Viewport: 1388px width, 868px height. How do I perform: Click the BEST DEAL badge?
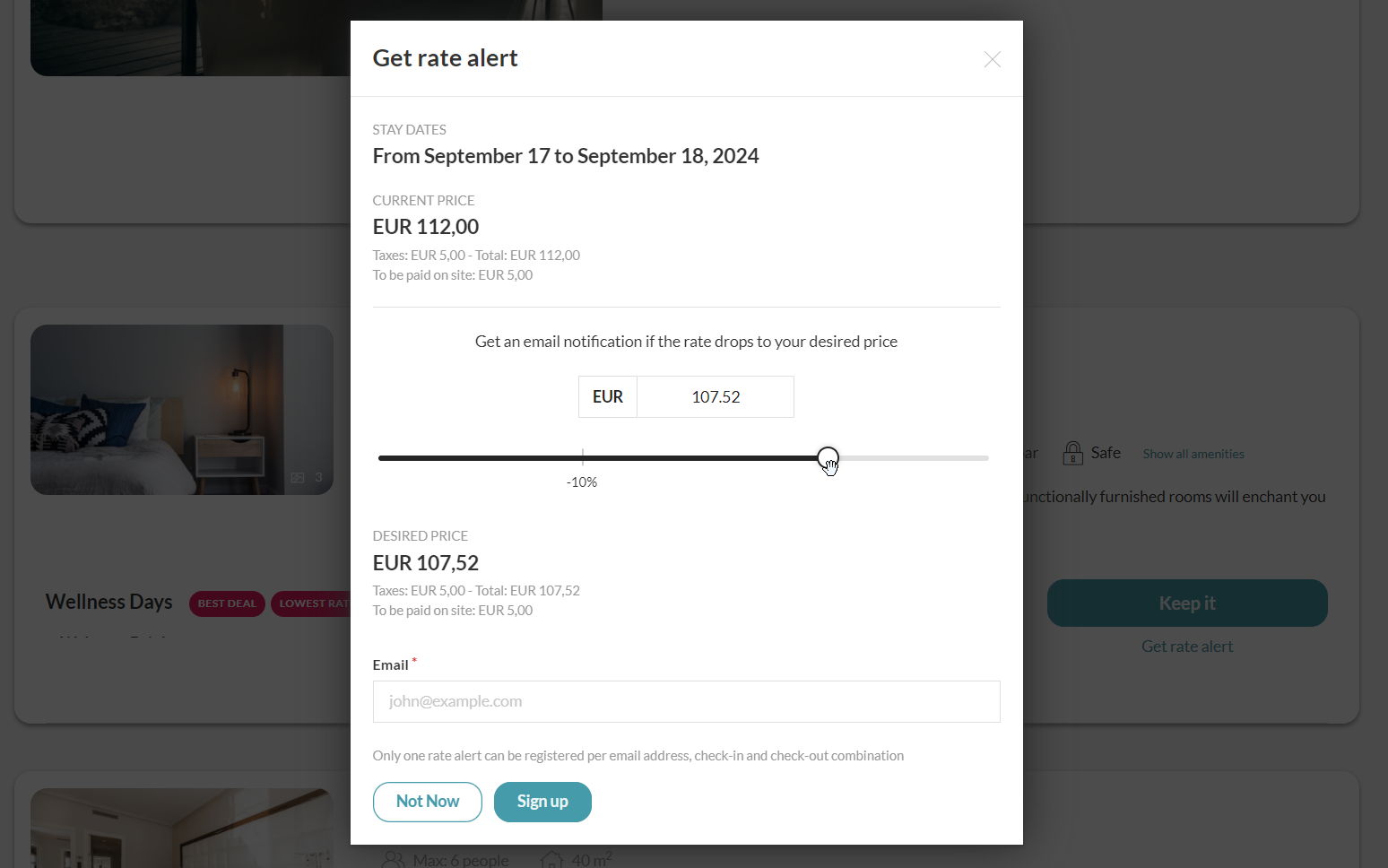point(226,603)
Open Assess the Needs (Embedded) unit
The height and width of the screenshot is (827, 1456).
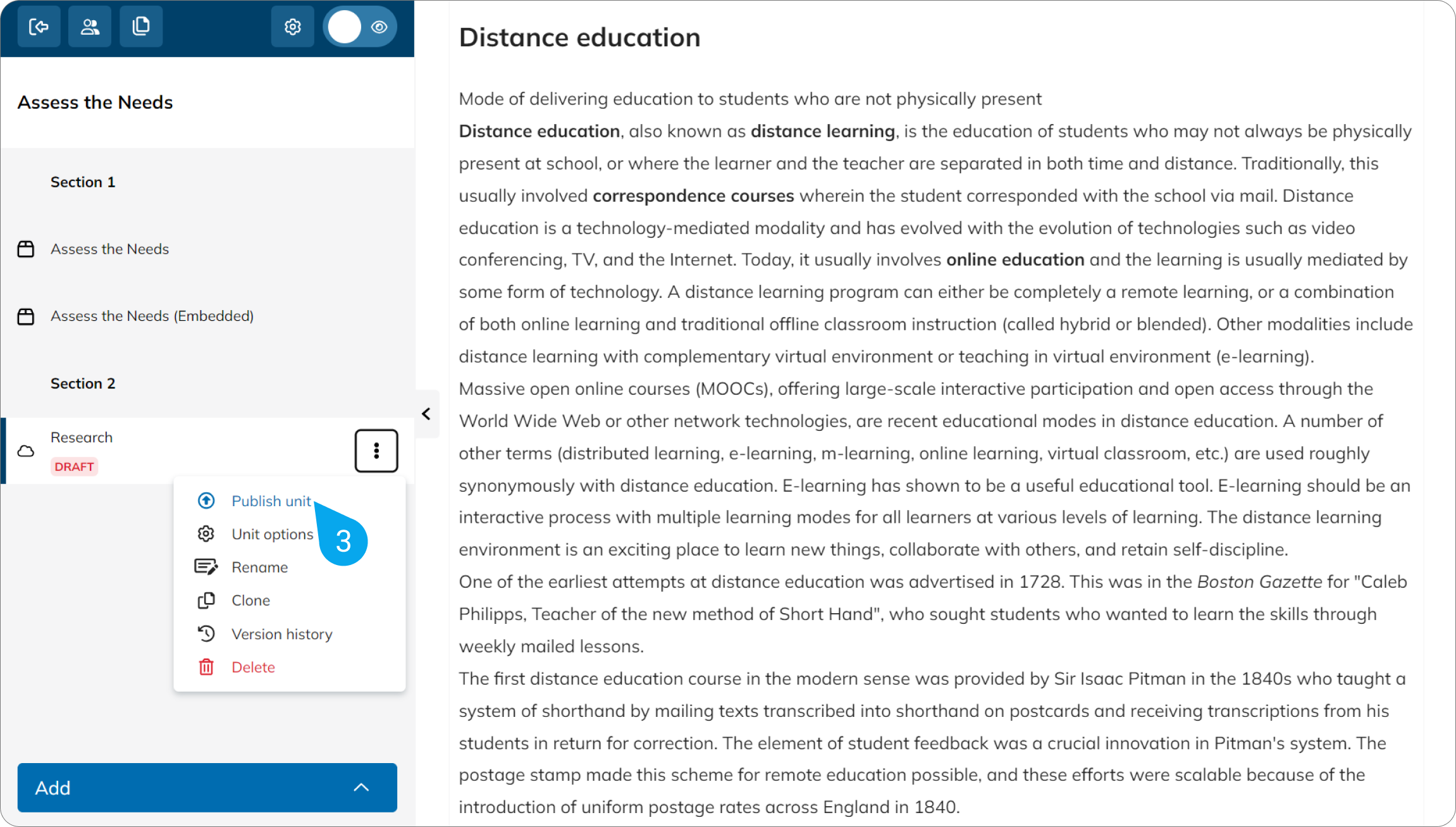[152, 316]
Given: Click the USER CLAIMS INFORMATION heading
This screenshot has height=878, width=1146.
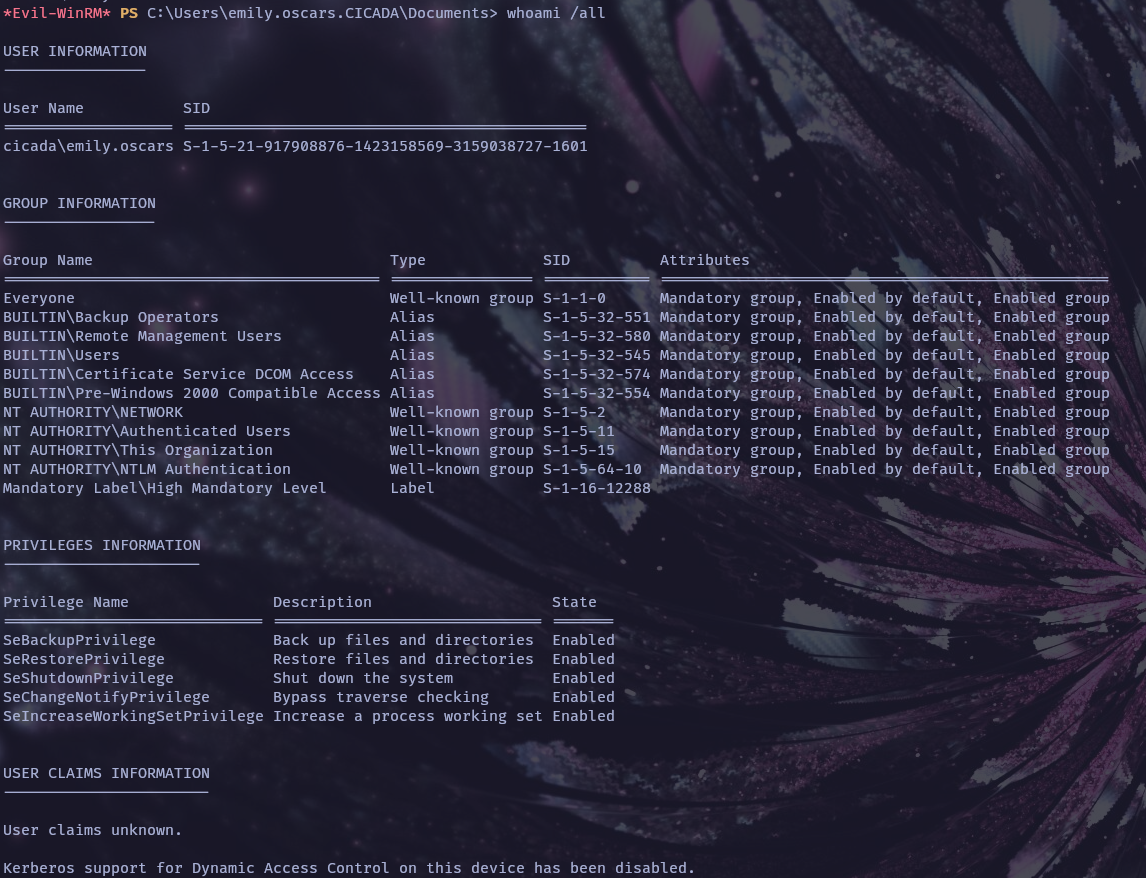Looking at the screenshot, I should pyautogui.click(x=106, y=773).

Exercise brief: Exactly the lines from the top of the entries through the line with "Given: Click the", inclusive, must be given again, with every picture omitted.

Reply to the task:
Viewport: 1388px width, 868px height. How do I perform: Click the BEST DEAL badge?
point(226,603)
Open Assess the Needs (Embedded) unit
The height and width of the screenshot is (827, 1456).
[152, 316]
Given: Click the USER CLAIMS INFORMATION heading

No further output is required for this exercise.